When a bachelor, you spend most of your time with other bachelors.
The mates you have who are in relationships, it’s like they are in a bunker, locked up and let out at times, or in some secret society where only other couples are allowed.
Then, all of a sudden, when you have a girlfriend, it’s like you’ve bloody passed some twilight zone simply by holding her hand, where you’re invited to events left and right. Her friend’s sister’s cousin’s birthday. And you’re stuck there on a Friday, chatting with her friend’s sister’s cousin’s husband, who you have never met and soon notice have little in common with and after he’s had half a bottle of wine you realize that he’s a twat of the highest order, and you wonder what the fuck you’re even sat there for, having bought a present to someone you’ll meet only once more in your life, which is two years later during one of those awkward moments when you recognize the face but can’t for the love of you remember where you’ve previously met.
Isn’t it funny how your sphere of “friends” and acquaintances drastically changes when you have a girlfriend, compared to being a bachelor?

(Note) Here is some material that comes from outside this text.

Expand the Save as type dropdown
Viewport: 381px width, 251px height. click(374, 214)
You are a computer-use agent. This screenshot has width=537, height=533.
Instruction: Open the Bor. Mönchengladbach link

From living a simple life with few obligations as far as where to be during the days on your spare time, all of a sudden every single fucking weekend is booked for some wedding, dinner party with some people from “her side”, get together with a bunch of other couples, you name it.
What am I, invisible to these when I’m a bachelor? Are couples afraid that I will come shag them in a massive threesome if they invite me home when I’m a bachelor, and then all of a sudden when I have a girlfriend they’re not, instead very keen on having us over?
I swear, there was one year when every Harry, Dick and Tom was getting married (not with one another, and they were not really called Harry, Dick or Tom, any of them), anyway, I was invited to all of them weddings. People I hardly knew invited me to their weddings.
Why?
Because I had a girlfriend. Up until not so long ago I was single, and guess what. I wasn’t invited to one single wedding during that time.